CDL Sells Stake in Sincere for US$1 and Increases Stake in Shenzhen Tech Park

CITY Developments (CDL) has exited its investment in China-based Sincere Property Group for a consideration of US$1, while raising its stake in a technology park in Shenzhen. The property developer announced an agreement to sell its 63.75 per cent interest in HCP Chongqing Property Development (HCP Cayman) to an unrelated third party incorporated in the Republic of Seychelles.

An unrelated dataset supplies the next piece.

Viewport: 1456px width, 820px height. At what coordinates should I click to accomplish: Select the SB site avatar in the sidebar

The consideration was agreed upon after taking into account Sincere’s current liquidity issues and its potential bankruptcy, CDL said. For its FY2020, CDL had booked a S$1.78 billion impairment for losses attributable to Sincere – effectively writing down 93 per cent of its total investment in Sincere. Concurrently, CDL is increasing its stake in a company that owns 65 per cent of Shenzhen Longgang Tusincere Tech Park (Shenzhen Tech Park). The transfer represents partial repayment of a loan owed by Sincere to a wholly-owned subsidiary of CDL. The latest transaction will make Shenzhen Tusincere a wholly owned subsidiary of CDL. The latter will now have direct operational control over the project management of Shenzhen Tech Park and be in a position to ringfence its investment in the property.

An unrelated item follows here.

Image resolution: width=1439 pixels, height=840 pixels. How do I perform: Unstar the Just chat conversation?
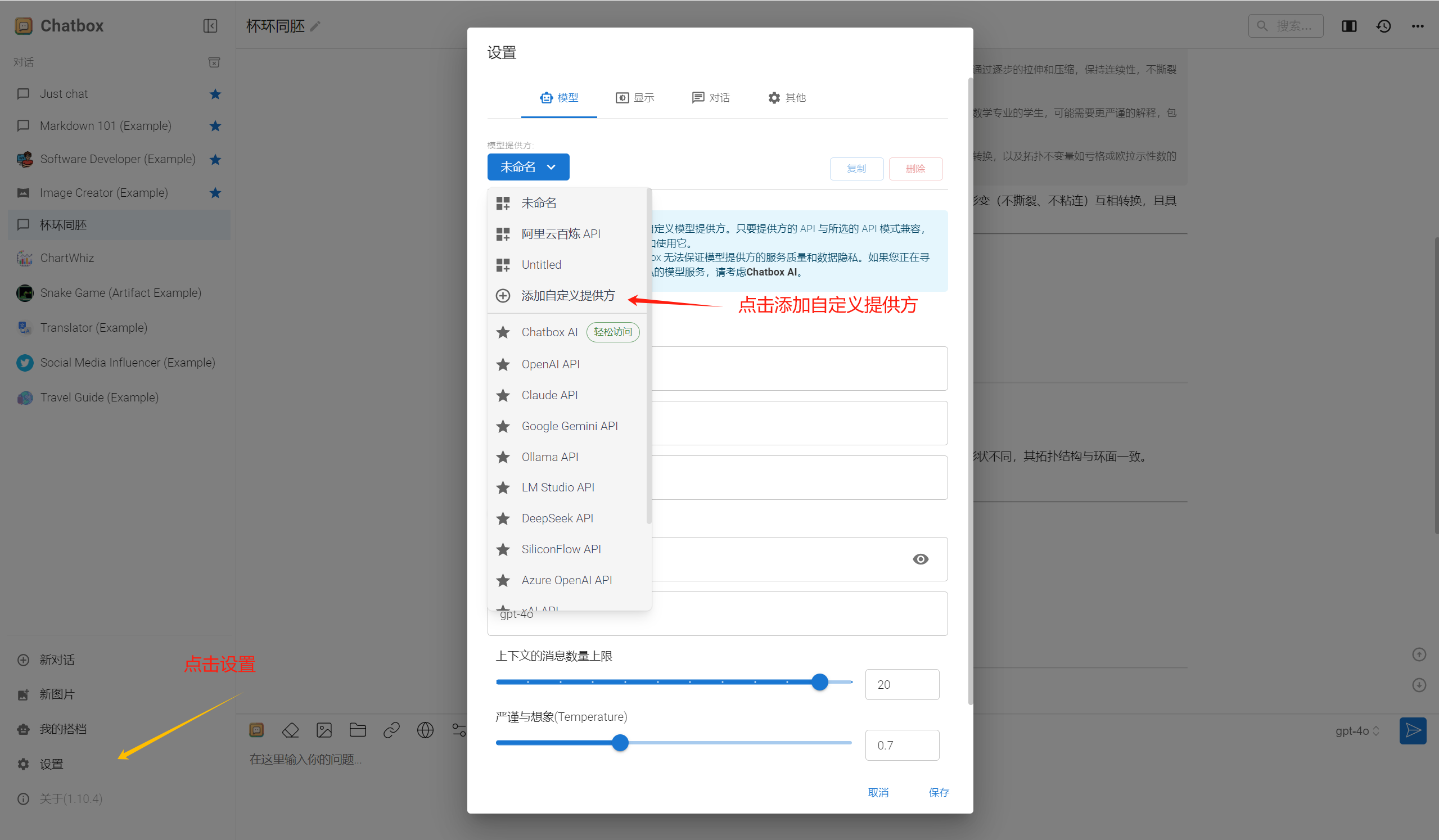click(x=215, y=94)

The Sincere Divestment and the Shenzhen Tusincere Agreement are not expected to have a material impact on the earnings per share or the net tangible asset per share of the Group for the financial year ending 31 December 2021.

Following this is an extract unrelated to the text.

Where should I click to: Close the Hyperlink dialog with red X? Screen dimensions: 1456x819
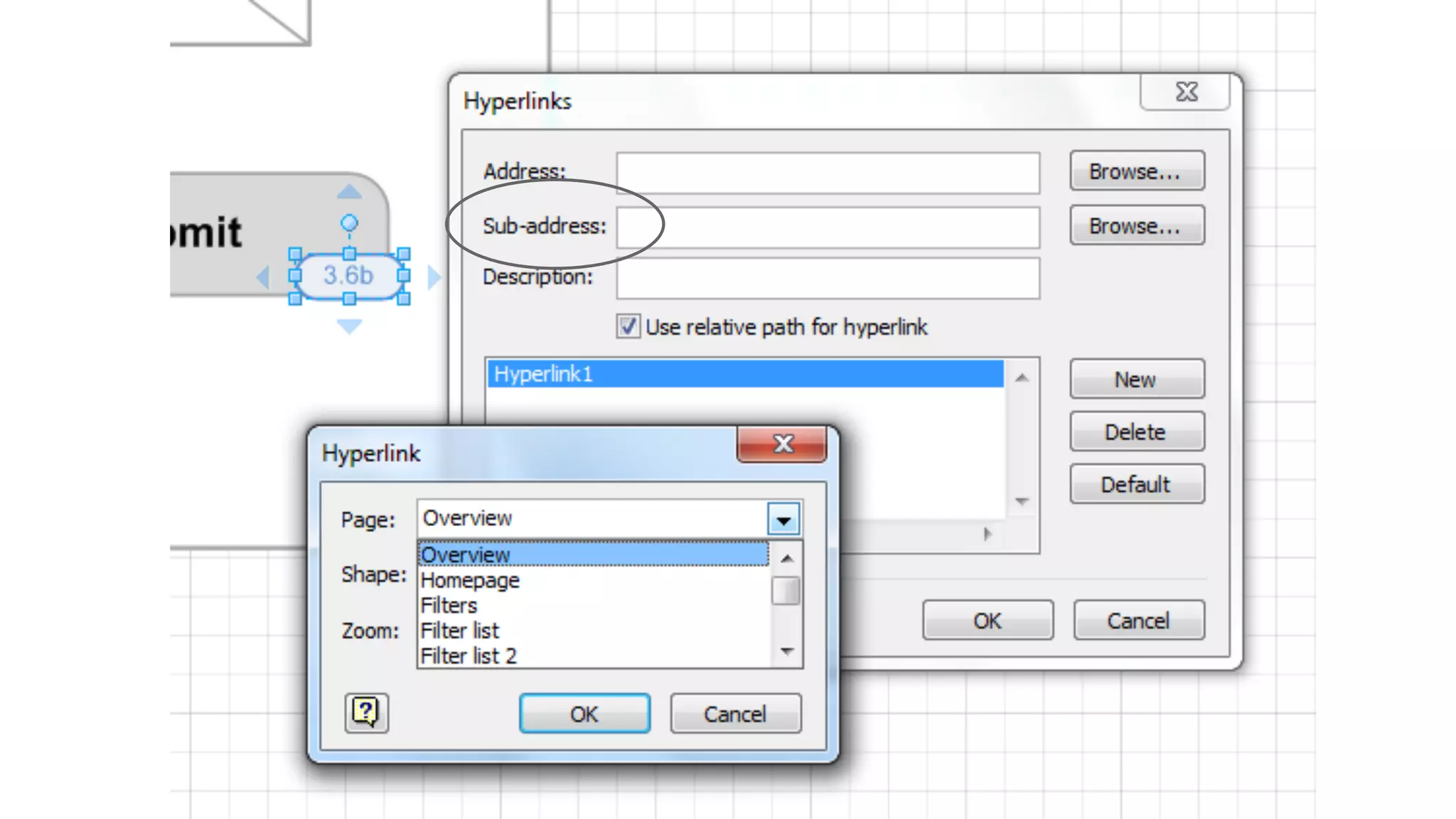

Regal International Group Issues Profit Warning for FY2020 

Regal International Group Ltd. announced that the Group is expected to record a loss in the financial year ended 31 December 2020 (“FY2020”). Based on a preliminary review of the unaudited financial results of the Group for FY2020, the loss is mainly attributable to the impact of the COVID-19 pandemic and related preventive measures implemented by local government since second quarter of 2020. Further details of the Group’s financial performance will be disclosed when the Group finalizes and releases its unaudited financial results for FY2020.

KTL Global’s Subsidiary Signs MOU with Marine Alliance Services Pte Ltd

KTL Global Limited announced that its wholly-owned subsidiary, Tianci Agritech Pte Ltd has signed a Memorandum of Understanding (“MOU”) with Marine Alliance Services Pte. Ltd. on the following key areas:

  1. Tianci Agritech to provide and supply F&B catering services and daily necessities for shipping vessels served by Marine Alliance Services
  2. Tianci Agritech to provide integrated services and solutions (such as food sourcing and supplies, warehousing, inventory management, logistics supply chain management and customers service) to Marine Alliance Services’ business-to-consumer (“B2C”) e-commerce platform

The core business activities of Marine Alliance Services are supplying daily necessities and provisions for shipping vessels as well as operating a B2C e-commerce platform in Singapore.

Reclaims Global 1HFY2021 Profit After Tax Surged to S$3.4 Million

Reclaims Global Limited reported a 127.7% increase in revenue to S$18.8 million in 1H2022 as compared to S$8.2 million in 1H2021. The significant increase can be partly attributed to the low base in 1H2021 as a result of the Circuit Breaker measures in April 2020, and partly attributed to the resumption of construction activities with the easing of restrictions in relations to the Covid-19 in 1H2022. The company’s profit before tax for 1H2022 amounted to S$4.0 million compared to profit before tax for 1H2021 of S$0.1 million. The profit after tax for 1HFY2021 was S$3.4 million, up from S$59,000 the previous year. 

Genting Singapore’s Participation in the Yokohama Integrated Resort Bid will be Discontinued

Genting Singapore Limited announced that Yokohama City has on 10 September 2021 published its decision to cancel the Yokohama Integrated Resort Bid process and, accordingly, the Company’s participation in the Bid will be discontinued. The Company previously announced that it would be leading a consortium of local Japanese corporates and submitting a bid in response to the Yokohama City’s request for proposal for an integrated resort project in Japan.